Giardino Pacini

Via Beato Cardinale Giuseppe Benedetto Dusmet 17. (Apri Mappa)
(75)

Descrizione

Il Giardino Pacini è uno dei due giardini più antichi della città e uno dei quattro giardini principali di Catania.

Sotto gli archi della Marina, sul cui viadotto passa il binario della ferrovia, vicino al porto, e subito fuori dalla antica porta della città "Porta Uzeda", è sito il Giardino Pacini, detto villa "Varagghi" in quanto frequentato in passato soprattutto da anziani che vi si recavano per rilassarsi e "sbadigliare". Lo sbadiglio infatti in catanese è detto "varagghio". Oggi il giardino, non molto grande, meno frequentato di allora, è sempre accessibile durante il giorno e presenta una zona attrezzata con scivoli ed altri giochi per i bambini.

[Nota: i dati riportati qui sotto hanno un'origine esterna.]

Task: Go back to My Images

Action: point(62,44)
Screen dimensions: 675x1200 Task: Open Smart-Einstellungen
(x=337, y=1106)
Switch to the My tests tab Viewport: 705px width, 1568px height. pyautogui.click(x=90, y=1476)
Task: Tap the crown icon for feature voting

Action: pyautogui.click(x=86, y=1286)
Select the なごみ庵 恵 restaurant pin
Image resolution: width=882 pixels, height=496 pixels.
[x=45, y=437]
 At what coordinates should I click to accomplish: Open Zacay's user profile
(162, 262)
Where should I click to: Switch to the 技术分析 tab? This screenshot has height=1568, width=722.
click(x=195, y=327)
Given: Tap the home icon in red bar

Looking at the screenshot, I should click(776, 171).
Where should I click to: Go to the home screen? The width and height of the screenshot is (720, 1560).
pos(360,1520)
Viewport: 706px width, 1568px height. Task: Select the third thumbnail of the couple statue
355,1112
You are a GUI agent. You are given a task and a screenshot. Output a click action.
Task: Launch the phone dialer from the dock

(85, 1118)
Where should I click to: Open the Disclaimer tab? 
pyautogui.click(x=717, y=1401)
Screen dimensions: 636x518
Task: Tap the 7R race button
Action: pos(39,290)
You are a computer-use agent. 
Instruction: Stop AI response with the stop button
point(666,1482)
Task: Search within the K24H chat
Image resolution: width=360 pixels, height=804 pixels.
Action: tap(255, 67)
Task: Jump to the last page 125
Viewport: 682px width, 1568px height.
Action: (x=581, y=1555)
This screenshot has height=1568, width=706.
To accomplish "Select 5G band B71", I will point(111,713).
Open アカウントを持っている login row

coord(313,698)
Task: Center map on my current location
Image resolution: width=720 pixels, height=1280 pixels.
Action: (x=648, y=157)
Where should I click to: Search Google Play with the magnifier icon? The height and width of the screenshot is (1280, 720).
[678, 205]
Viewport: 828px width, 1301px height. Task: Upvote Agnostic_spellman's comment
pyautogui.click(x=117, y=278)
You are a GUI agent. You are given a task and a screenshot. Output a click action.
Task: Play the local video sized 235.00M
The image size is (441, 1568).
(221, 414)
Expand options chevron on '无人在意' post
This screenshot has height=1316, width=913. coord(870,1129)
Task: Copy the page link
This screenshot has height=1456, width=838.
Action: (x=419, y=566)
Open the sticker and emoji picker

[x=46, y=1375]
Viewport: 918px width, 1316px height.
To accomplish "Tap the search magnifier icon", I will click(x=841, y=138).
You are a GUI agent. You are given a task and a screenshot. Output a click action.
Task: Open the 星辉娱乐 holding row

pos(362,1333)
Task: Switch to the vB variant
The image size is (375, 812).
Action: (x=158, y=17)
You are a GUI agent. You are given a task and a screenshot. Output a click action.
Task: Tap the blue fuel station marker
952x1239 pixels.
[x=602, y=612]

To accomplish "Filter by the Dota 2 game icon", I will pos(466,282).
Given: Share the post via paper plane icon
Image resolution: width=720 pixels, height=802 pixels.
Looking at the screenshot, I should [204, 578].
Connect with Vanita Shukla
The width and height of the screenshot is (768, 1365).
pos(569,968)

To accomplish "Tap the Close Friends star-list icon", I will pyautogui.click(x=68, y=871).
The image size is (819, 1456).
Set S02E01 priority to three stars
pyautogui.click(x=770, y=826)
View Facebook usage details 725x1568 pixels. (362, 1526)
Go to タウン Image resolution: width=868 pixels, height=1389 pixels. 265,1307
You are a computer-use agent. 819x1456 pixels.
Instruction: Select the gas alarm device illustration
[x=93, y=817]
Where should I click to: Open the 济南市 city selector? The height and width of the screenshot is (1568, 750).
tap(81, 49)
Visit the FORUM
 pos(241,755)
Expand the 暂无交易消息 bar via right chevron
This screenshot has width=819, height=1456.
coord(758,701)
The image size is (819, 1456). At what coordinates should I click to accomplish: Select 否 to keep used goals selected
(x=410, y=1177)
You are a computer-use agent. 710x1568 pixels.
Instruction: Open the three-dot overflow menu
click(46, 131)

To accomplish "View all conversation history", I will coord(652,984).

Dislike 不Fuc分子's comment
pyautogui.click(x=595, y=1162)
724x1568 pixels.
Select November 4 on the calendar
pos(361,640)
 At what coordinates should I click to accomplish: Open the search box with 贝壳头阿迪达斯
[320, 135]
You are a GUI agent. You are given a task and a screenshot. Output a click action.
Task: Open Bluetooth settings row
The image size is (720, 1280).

La sua nascita risale ai primi tempi dell'Unità d'Italia quando venne riordinata l'area adiacente le Mura e la Porta Uzeda nell'area interessata dalla foce del fiume Amenano ove le lavandaie catanesi lavavano i panni; Venne realizzata una villetta con passeggiata a mare e riordinato il lavatoio, di cui oggi restano alcune tracce visibili di fronte alla pescheria. Nel 1866 iniziarono i lavori di costruzione della ferrovia per Siracusa con la costruzione dei contestati Archi della Marina, il lungo viadotto, che sottrasse parecchio spazio al giardino e cancellò la passeggiata a mare. Nel 1879 la villetta ebbe finalmente un nome: quello del musicista e compositore catanese Giovanni Pacini, scomparso poco più di un decennio prima, il cui busto in marmo bianco venne posto su di un piedistallo all'ingresso. L'opera era dello scultore Giovanni Duprè.

All'inizio degli anni trenta allo scopo di potenziare il Porto di Catania venne interrato il vecchio porto saraceno e canalizzata la foce del fiume Amenano realizzando il nuovo grande Molo Crispi. Con tale operazione la villetta perse la sua "ariosità" trovandosi incassata tra il viadotto della ferrovia e le recinzioni del porto. Un ulteriore mutilazione si ebbe nel dopoguerra quando venne realizzato il mercato ortofrutticolo tagliando un'ampia sezione di alberi e realizzandovi la cosiddetta Piazza Alcalà oggi piazza Borsellino e intorno agli anni sessanta quando venne raddoppiato il binario della ferrovia raddoppiando quindi l'area occupata dalle arcate del viadotto.